Many invasive species are spread inadvertently by human activities, such as seeds stuck to clothing or mud transporting firewood, or through ballast water. The government has instituted several different policies related to different pathways the invasive species may be spread. For example, quarantines on a federal and state level exist for firewood across the Eastern United States in an attempt to halt the spread of the emerald ash borer, gypsy moth, oak wilt, and others. Transporting firewood out of quarantine zones can result in a fine of up to $1 million and 25 years in jail, but punishments are usually much lower.

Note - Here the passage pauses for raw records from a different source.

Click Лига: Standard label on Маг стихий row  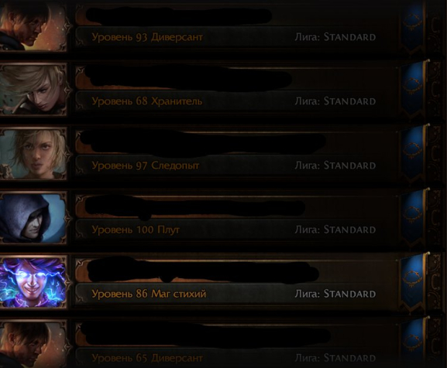tap(335, 294)
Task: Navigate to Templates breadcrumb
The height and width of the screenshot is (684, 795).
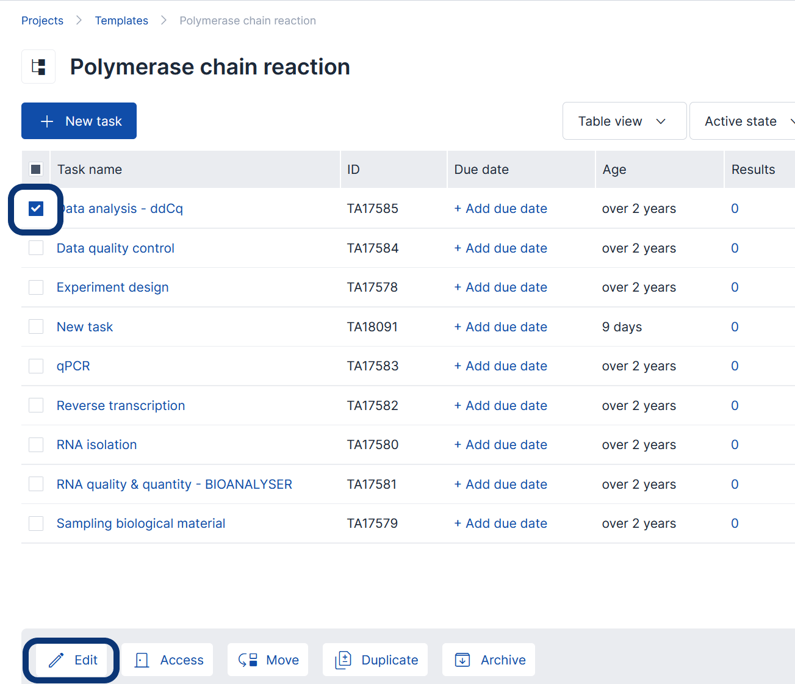Action: point(121,21)
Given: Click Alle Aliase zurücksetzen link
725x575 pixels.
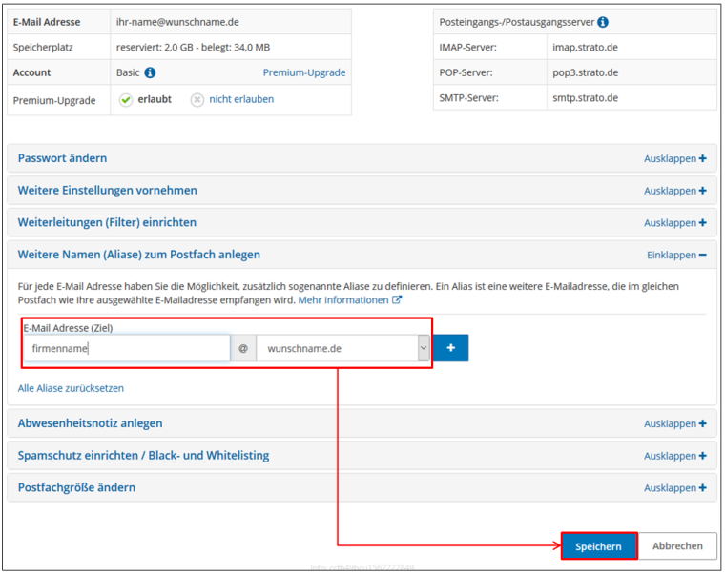Looking at the screenshot, I should click(x=71, y=388).
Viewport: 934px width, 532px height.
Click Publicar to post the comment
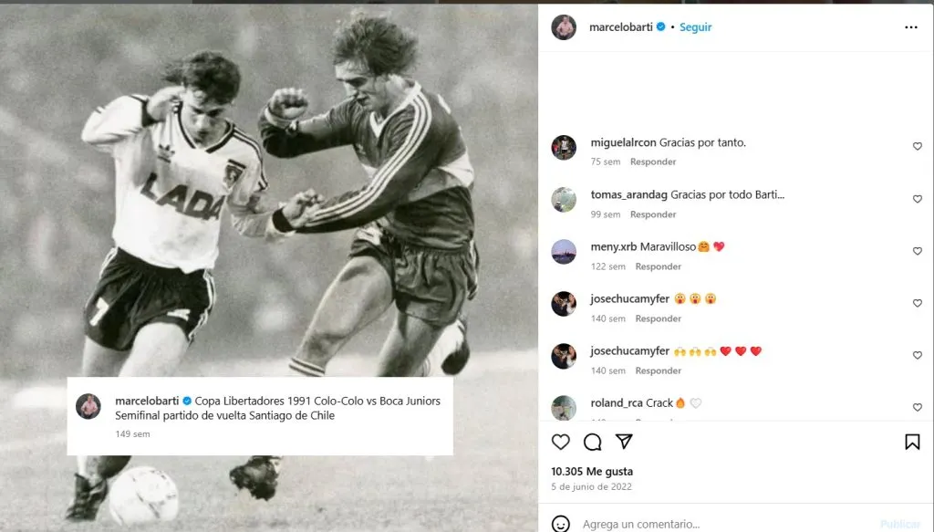point(899,525)
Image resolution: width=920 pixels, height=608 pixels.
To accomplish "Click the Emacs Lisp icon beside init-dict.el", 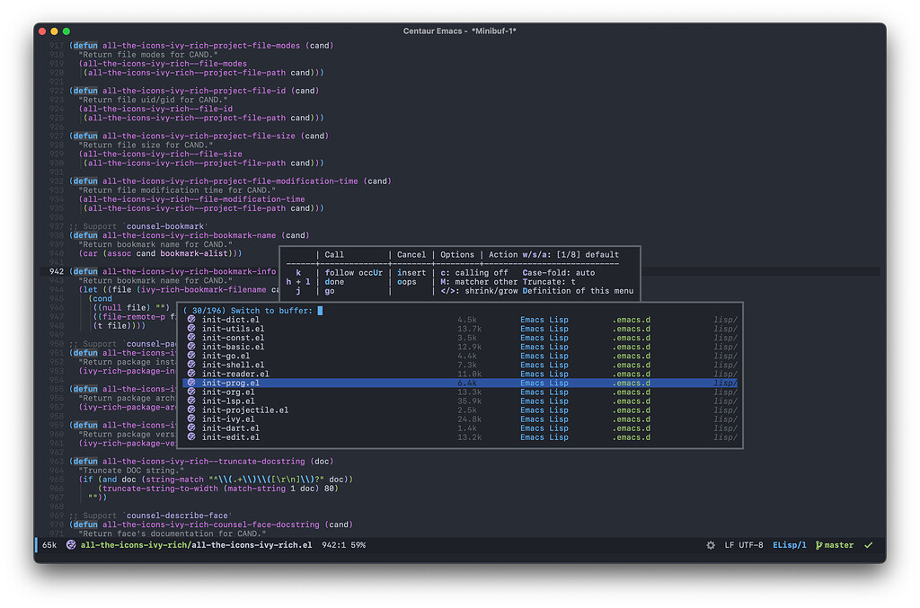I will pos(191,320).
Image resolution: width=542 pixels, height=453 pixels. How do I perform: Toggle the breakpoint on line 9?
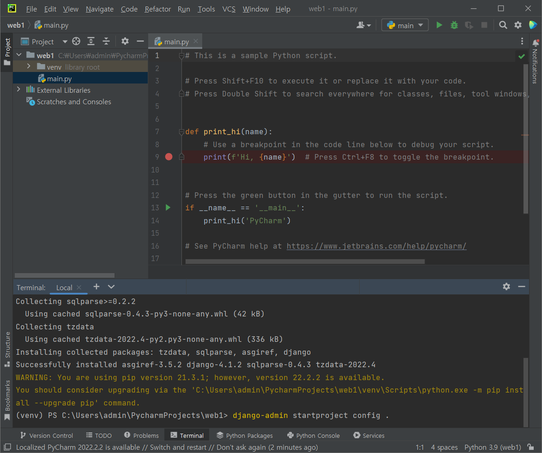click(x=169, y=157)
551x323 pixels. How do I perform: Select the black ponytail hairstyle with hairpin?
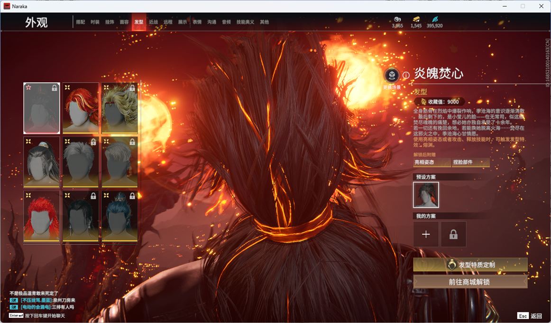(42, 162)
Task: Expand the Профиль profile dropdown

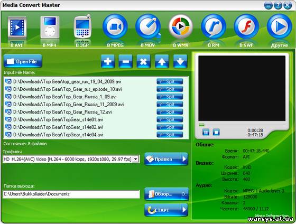Action: pos(135,159)
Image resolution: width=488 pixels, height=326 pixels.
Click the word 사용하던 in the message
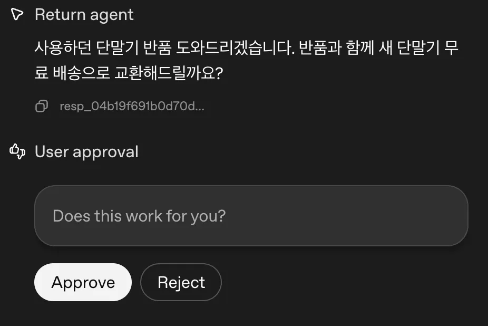pos(63,48)
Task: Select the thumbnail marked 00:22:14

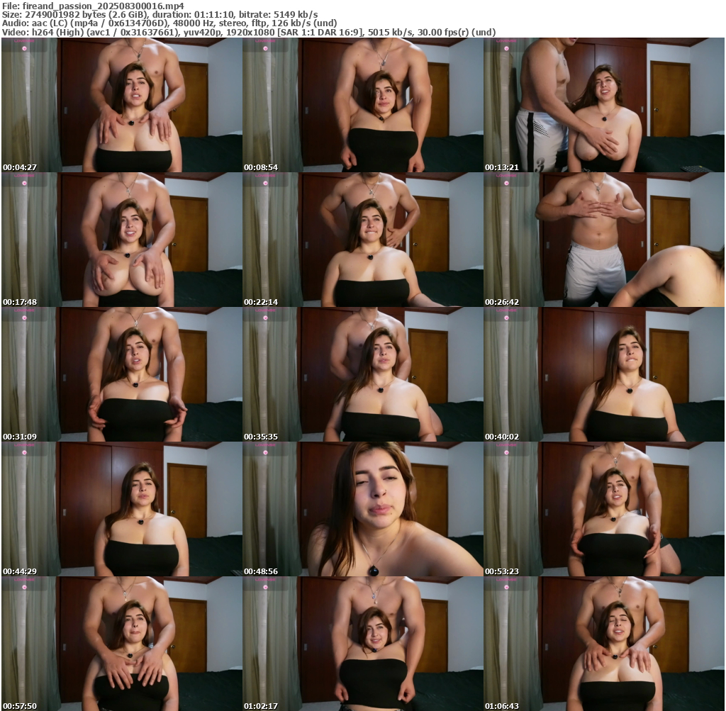Action: [363, 240]
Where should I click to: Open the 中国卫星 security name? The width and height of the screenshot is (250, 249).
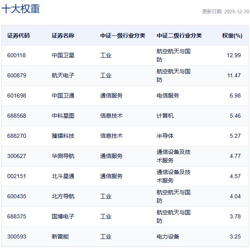point(63,55)
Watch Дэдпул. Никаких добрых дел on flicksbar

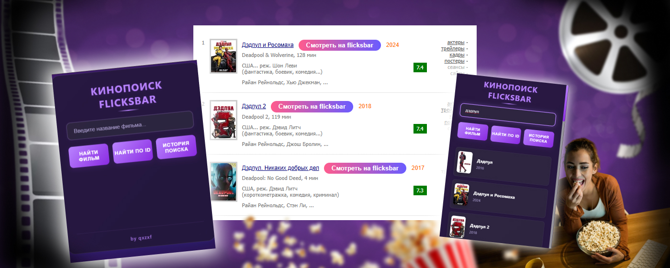pyautogui.click(x=365, y=168)
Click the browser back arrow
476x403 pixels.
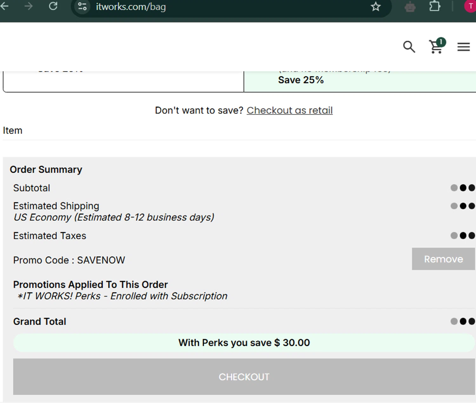(x=4, y=6)
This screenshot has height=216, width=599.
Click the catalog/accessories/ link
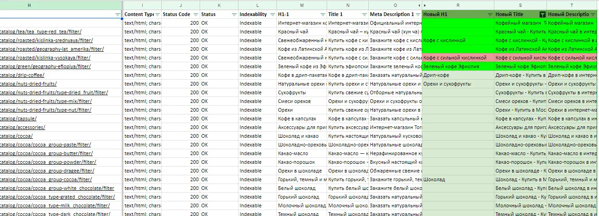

The techniques available for controlling the spread of invasive species can be broadly defined into six categories:
Cultural practices, including controlled burns and timbering. An example of this in action is the use of prescribed burns in the Everglades to control Melaleuca quinquenervia trees. The burns destroy Melaleuca but not native species which have adapted to wildfires, which were common but are now suppressed.
Interference with dispersal, which may include fencing, reducing accidental seed transport, and the construction of barriers, such as the electric barriers to prevent the spread of Asian carp.
Mechanical removal, including mowing, harvesting, manual removal, trapping, and culling. Many invasive plants, such as garlic mustard, can regrow quickly after mowing and must be removed by the roots or chemically.
Chemical control, which may include the use of approved pesticide or herbicide, or vaccines to control invasive diseases. Sea lampreys in the Great Lakes have had their numbers significantly reduced by a lampricide that kills larvae, which hatch in streams, before they can enter the lakes. The lampricide is responsible for reducing the sea lamprey population in the Great Lakes from over 3 million in the 1950s to around 450,000 today, which has potentially rescued several Great Lakes fisheries.
Biological control, which can involve the release of specific predators/herbivores, parasites, or diseases designed to control an invasive species without damaging native ones. One example of this is the city of Chattanooga's use of goats to control kudzu growing on mountain ridges. The goats, guarded from predators by llamas, eat the vine often enough to slowly starve the roots, killing the plant. This method is much cheaper than the repeated mowing or herbicidal spraying that would otherwise be necessary. Goats reach areas that are inaccessible to machines and have multi-chambered stomachs which coupled with their grazing technique mean that goats leave few seeds behind to sprout again.
Interference with reproduction, which can include the release of mating-disrupting pheromones or the release of sterile males. Field tests are underway to study the control of sea lampreys in the Great Lakes by the use of pheromone-baited traps in streams, in addition to current chemical controls. When female sea lampreys return to the stream to breed, they are drawn to the traps and captured, preventing reproduction.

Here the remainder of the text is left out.